## [Records to process]
══════════════════════════════
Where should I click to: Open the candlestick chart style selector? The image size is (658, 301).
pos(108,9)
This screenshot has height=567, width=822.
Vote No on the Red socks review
══════════════════════════════
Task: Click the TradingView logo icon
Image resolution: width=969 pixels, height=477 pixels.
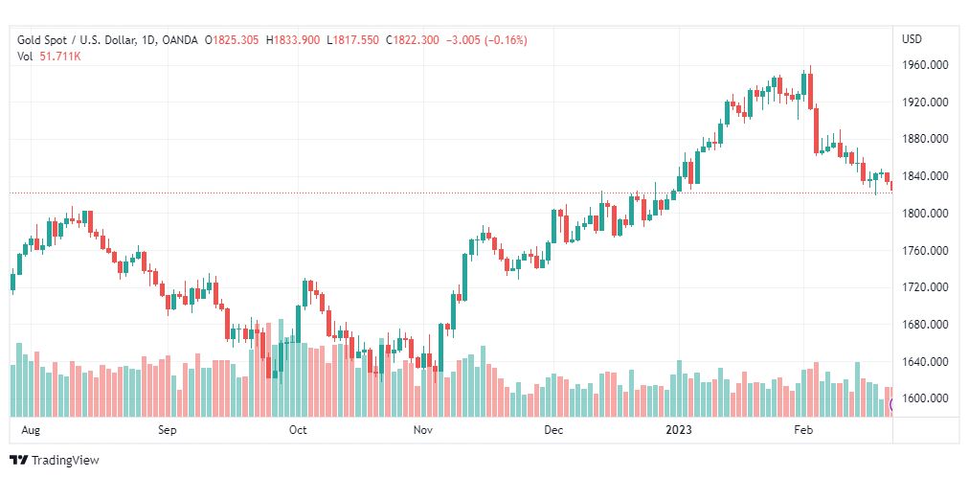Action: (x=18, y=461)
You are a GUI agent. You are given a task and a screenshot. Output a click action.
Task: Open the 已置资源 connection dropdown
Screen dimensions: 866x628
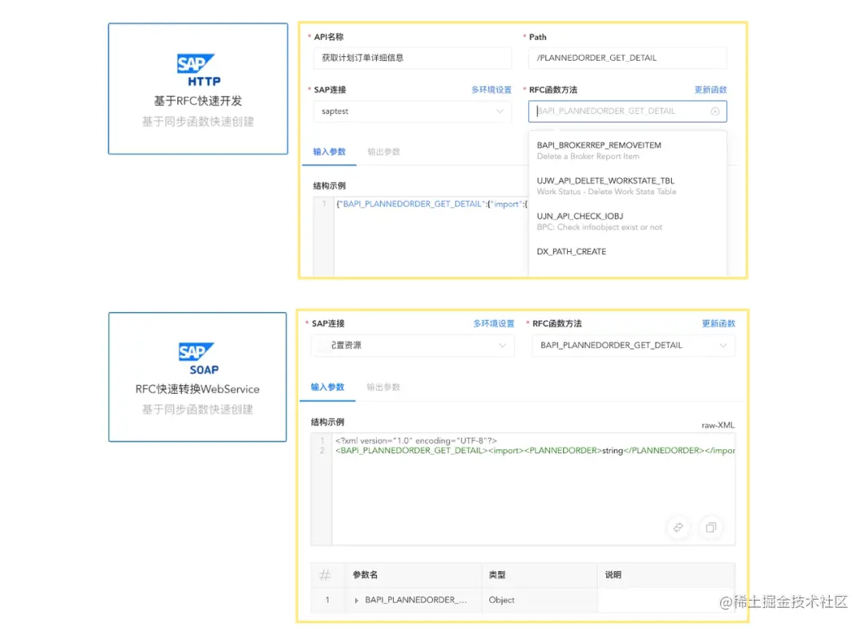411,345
══════════════════════════════
## [Instructions to follow]
Print the lines above from the one with "Where should I" through the one with "Vote No on the Red socks review", both included, exactly as written and nothing more.

## [Answer to this problem]
Where should I click to: Open the candlestick chart style selector? The image size is (658, 301).
pos(108,9)
This screenshot has height=567, width=822.
Vote No on the Red socks review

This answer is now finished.